### Written exercise
Please format the records below as a numbered list, leaving out blank lines.

════════════════

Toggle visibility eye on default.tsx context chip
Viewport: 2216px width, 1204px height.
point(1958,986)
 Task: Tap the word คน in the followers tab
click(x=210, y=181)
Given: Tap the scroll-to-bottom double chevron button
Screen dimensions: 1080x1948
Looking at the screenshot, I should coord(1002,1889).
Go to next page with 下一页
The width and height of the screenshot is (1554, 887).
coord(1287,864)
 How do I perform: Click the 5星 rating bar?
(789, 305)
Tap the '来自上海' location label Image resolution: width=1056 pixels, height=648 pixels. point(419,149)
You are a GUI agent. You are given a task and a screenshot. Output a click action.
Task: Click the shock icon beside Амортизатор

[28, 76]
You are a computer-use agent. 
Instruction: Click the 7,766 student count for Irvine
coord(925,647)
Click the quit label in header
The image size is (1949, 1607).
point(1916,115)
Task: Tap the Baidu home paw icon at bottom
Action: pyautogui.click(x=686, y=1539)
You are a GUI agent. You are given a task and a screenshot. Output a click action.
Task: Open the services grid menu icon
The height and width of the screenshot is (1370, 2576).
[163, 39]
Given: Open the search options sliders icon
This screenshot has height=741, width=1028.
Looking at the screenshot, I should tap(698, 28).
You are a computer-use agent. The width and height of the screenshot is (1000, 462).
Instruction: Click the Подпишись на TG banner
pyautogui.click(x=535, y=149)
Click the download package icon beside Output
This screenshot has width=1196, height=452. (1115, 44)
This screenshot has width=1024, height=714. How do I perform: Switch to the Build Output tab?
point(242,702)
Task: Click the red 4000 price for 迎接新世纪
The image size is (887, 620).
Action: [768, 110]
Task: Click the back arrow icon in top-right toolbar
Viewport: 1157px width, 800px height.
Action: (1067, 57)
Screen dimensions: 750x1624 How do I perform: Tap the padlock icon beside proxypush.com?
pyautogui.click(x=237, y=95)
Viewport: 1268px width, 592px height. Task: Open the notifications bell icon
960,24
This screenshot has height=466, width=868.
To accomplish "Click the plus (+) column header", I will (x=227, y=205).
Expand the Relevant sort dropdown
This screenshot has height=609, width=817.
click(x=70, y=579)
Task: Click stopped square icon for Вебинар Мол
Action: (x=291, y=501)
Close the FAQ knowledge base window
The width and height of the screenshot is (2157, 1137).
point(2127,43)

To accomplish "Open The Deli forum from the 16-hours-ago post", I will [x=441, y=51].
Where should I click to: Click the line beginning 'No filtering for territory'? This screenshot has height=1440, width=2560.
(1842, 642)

════════════════

### Correct answer
1. Toggle visibility eye on default.tsx context chip
2. Viewport: 2216px width, 1204px height.
3. point(1958,986)
4.  Task: Tap the word คน in the followers tab
5. click(x=210, y=181)
6. Given: Tap the scroll-to-bottom double chevron button
7. Screen dimensions: 1080x1948
8. Looking at the screenshot, I should coord(1002,1889).
9. Go to next page with 下一页
10. The width and height of the screenshot is (1554, 887).
11. coord(1287,864)
12.  How do I perform: Click the 5星 rating bar?
13. (789, 305)
14. Tap the '来自上海' location label Image resolution: width=1056 pixels, height=648 pixels. point(419,149)
15. You are a GUI agent. You are given a task and a screenshot. Output a click action.
16. Task: Click the shock icon beside Амортизатор
17. [28, 76]
18. You are a computer-use agent. 
19. Instruction: Click the 7,766 student count for Irvine
20. coord(925,647)
21. Click the quit label in header
22. The image size is (1949, 1607).
23. point(1916,115)
24. Task: Tap the Baidu home paw icon at bottom
25. Action: pyautogui.click(x=686, y=1539)
26. You are a GUI agent. You are given a task and a screenshot. Output a click action.
27. Task: Open the services grid menu icon
28. The height and width of the screenshot is (1370, 2576).
29. [163, 39]
30. Given: Open the search options sliders icon
31. This screenshot has height=741, width=1028.
32. Looking at the screenshot, I should tap(698, 28).
33. You are a computer-use agent. The width and height of the screenshot is (1000, 462).
34. Instruction: Click the Подпишись на TG banner
35. pyautogui.click(x=535, y=149)
36. Click the download package icon beside Output
37. This screenshot has width=1196, height=452. (1115, 44)
38. This screenshot has width=1024, height=714. How do I perform: Switch to the Build Output tab?
39. point(242,702)
40. Task: Click the red 4000 price for 迎接新世纪
41. The image size is (887, 620).
42. Action: [768, 110]
43. Task: Click the back arrow icon in top-right toolbar
44. Viewport: 1157px width, 800px height.
45. Action: (1067, 57)
46. Screen dimensions: 750x1624 How do I perform: Tap the padlock icon beside proxypush.com?
47. pyautogui.click(x=237, y=95)
48. Viewport: 1268px width, 592px height. Task: Open the notifications bell icon
49. 960,24
50. This screenshot has height=466, width=868.
51. To accomplish "Click the plus (+) column header", I will (x=227, y=205).
52. Expand the Relevant sort dropdown
53. This screenshot has height=609, width=817.
54. click(x=70, y=579)
55. Task: Click stopped square icon for Вебинар Мол
56. Action: (x=291, y=501)
57. Close the FAQ knowledge base window
58. The width and height of the screenshot is (2157, 1137).
59. point(2127,43)
60. To accomplish "Open The Deli forum from the 16-hours-ago post", I will [x=441, y=51].
61. Where should I click to: Click the line beginning 'No filtering for territory'? This screenshot has height=1440, width=2560.
62. (1842, 642)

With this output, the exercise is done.